Featured Project: Vancouver Special Renovation

We caught up with VTL Member Tony last week to find out more about the huge renovation project that has seen him down at the shop to borrow tools at least once a week over the past couple of months. Here’s what he had to tell us…

VTL: Tell us about your project. How long you expect it to take and who doyou have helping you out?

Tony: We are renovating a 2400sf Vancouver special we purchased in June of this year. In the heady and adrenaline fueled early stages I was pretty confident I could have the whole thing wrapped up in 6 months. Windows, doors, kitchen, suite, electrical, plumbing, in-wall speaker system, sharply tiled fireplace and cosy little fire snapping happily therein. I’m a little under halfway at this point and i am doing much of the work myself. Obviously, I have learned to adjust my expectations a bit.

Renovation chaos!

VTL: What kind of experience with tools and construction did you have before you started?

Tony: We owned a small bungalow in north burnaby prior to this house. I was able to ‘practice’ on that one previous to taking on this particular project. Much of what did there i am doing here, but on a larger scale, and hopefully with a bit more skill and finish. That’s what I keep telling myself at least.

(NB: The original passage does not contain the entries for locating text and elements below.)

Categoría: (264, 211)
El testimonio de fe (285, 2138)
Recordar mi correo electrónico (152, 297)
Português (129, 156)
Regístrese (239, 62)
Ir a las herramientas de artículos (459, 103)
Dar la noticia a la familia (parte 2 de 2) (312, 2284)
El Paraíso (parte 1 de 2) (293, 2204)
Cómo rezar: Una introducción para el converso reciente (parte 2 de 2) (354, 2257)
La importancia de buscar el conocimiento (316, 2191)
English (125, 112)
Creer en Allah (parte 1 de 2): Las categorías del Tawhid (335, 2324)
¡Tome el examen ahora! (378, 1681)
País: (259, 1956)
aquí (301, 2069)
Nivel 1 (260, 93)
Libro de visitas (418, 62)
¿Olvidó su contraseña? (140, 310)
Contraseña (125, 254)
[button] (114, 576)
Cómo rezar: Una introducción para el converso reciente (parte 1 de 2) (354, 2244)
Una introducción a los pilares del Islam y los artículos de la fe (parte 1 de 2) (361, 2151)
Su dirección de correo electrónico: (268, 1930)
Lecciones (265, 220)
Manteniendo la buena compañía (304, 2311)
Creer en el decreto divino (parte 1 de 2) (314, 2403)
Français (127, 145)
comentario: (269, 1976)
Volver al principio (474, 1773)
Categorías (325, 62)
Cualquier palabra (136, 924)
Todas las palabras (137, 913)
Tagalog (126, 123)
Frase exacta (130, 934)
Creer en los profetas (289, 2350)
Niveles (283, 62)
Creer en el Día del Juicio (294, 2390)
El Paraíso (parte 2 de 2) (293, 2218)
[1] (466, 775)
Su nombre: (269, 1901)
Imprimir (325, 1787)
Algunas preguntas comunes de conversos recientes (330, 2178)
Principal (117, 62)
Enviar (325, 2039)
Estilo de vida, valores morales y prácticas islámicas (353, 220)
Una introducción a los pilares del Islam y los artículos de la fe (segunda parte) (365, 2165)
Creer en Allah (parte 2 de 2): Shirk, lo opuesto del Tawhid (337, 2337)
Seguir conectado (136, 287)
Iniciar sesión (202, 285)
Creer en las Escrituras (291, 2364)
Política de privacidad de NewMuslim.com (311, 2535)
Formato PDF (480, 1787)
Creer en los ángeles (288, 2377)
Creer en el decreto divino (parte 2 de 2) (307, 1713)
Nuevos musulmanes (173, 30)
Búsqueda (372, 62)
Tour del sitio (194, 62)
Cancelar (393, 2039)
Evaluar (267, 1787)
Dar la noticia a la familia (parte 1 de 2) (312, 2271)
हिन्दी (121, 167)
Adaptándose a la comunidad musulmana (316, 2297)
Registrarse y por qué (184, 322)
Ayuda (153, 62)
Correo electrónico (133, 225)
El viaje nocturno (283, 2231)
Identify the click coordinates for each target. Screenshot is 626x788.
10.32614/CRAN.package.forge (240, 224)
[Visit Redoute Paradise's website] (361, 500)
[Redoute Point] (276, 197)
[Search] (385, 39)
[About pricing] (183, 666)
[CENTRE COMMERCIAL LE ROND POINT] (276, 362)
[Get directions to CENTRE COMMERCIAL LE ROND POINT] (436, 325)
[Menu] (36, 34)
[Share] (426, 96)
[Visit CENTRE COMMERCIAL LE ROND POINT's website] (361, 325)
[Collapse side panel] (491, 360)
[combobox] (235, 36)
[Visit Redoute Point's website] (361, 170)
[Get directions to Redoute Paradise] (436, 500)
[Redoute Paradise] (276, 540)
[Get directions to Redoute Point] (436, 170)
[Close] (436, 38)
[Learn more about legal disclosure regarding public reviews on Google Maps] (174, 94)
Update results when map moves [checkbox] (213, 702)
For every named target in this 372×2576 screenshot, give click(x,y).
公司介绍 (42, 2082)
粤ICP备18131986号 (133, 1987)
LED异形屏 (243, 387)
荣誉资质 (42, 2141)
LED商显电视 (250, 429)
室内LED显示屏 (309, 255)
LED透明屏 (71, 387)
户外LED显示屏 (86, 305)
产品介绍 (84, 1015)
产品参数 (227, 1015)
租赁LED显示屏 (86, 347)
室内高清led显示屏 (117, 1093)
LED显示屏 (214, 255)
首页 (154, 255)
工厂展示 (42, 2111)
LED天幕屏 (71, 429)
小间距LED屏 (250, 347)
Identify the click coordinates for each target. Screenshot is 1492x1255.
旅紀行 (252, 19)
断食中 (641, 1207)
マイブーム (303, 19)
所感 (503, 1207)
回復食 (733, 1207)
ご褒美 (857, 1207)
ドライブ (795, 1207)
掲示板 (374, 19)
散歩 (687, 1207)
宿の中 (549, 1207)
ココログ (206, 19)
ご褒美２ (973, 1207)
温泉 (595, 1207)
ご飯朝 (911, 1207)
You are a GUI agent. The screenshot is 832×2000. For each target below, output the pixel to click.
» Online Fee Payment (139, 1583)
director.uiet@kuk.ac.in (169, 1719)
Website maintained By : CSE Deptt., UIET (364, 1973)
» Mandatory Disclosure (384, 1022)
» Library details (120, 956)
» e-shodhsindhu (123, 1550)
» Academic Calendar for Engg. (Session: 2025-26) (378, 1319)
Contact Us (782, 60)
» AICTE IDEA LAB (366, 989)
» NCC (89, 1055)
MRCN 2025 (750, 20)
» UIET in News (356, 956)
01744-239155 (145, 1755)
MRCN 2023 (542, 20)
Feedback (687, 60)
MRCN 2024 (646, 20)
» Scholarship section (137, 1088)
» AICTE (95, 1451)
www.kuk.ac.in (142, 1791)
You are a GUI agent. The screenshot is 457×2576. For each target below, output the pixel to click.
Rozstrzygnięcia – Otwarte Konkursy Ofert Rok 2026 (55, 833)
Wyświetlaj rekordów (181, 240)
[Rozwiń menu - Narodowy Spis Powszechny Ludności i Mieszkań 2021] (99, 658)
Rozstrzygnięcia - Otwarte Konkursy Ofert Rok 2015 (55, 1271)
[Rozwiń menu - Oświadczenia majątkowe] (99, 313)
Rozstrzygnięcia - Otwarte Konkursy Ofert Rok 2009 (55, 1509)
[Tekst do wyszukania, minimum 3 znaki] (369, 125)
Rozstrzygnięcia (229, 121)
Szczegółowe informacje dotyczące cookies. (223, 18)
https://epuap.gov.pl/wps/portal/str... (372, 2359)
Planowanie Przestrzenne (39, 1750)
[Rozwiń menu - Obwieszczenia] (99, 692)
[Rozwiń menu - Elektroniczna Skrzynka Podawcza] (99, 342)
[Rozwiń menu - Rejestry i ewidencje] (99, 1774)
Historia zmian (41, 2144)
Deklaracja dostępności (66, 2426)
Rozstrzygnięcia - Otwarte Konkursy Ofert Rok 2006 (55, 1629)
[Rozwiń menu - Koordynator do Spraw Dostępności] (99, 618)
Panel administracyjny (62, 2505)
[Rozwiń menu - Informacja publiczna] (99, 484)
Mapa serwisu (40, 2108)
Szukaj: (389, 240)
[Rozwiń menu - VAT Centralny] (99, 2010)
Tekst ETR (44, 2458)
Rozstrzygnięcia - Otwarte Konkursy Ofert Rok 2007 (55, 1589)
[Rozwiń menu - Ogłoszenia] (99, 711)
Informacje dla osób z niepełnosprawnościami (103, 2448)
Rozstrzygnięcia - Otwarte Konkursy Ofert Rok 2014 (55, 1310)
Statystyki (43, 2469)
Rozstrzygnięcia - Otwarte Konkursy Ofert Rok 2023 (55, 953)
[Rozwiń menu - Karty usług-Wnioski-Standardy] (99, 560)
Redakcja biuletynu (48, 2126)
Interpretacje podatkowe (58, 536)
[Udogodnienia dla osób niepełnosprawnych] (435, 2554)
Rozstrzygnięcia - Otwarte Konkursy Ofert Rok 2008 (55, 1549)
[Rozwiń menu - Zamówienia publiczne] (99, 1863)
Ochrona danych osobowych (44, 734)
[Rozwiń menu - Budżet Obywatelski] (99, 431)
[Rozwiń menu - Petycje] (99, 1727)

VTL: What motivated you to take this on?

Tony: It is increasingly challenging to own a home in Vancouver. Most often you have to be prepared to do some work yourself to shape the house around your tastes. Otherwise, you’re paying a lot more for another person’s aesthetic decisions. The Special is a particularly good house to update for that reason because they are generally well-built and their layout allows for a clean re-imagining without having to get into major structural changes. Most of the work we are undertaking is cosmetic in nature.

Removing wood paneling in the living room.

VTL: What have been the most challenging and/or rewarding experiences while undertaking the reno?

Tony: It can be very deflating to realize you have made a mistake which will cost you time and money, when you know both are of limited supply. But the beauty of renovation is there are always ways to work around issues, or come up with new ideas to creative or technical problems. I have learned to appreciate the pure satisfaction of completing something in the house which is both functional and visually sharp; and to not get too disappointed with the setbacks.

VTL: Which tool has been the most useful for this project?

Tony: The most useful tool I have is my putty knife. We have shared many adventures together and like any good friend he has seen me through some tight situations. I’ve included him in my will. The most useful tool from VTL would be the table saw, with the tile saw and Dremel rotary tool coming in a close second and third. Without these my ikea kitchen hack would have been pretty ugly.

VTL: Any words of advice to others thinking about dong something similar?

The tile saw at work

Tony: I am amazed by how much advice one can find online and even more amazed that you’ll never find the one answer you’re looking for to solve that one huge problem that keeps you up at night. You have to be a real detective it seems to cull through loads of opinions and approaches before committing to a job. Have patience I’d say. And bring in the pros when you need to (electrical, structural etc). Doing this type of work is not easy and I have a better understanding of why trades cost what they do. I’d say go with your strengths but keep some of your budget for others that know better.

VTL: What do you have in mind for when this project is done?

Tony: I’d like to say nothing, but I know that’s a lie. What I have accomplished will require touch-ups, changes and rethinking over time. Alain de botton’s book “The Architecture of Happiness” summarizes well the sometimes discouraging rapidity with which the new becomes old. If the house is given new life and has remained out of the dump; is secure, warm and inviting; provides a place for my children to grow (in an increasingly dynamic neighborhood), then I will be happy. What else can we ask of a home to be?

VTL: Any last thoughts?

Tony: It’s been great having access to the VTL. It would have been difficult to undertake a project of this size otherwise without their involvement. Many thanks goes to them. It’s a great endeavor for our city.


This is the first post in a new series we’re starting on the blog in which we’ll feature the projects that VTL members are currently working on. We hope it gives you an inside perspective on the many different jobs our tools get used on and provides some inspiration, too!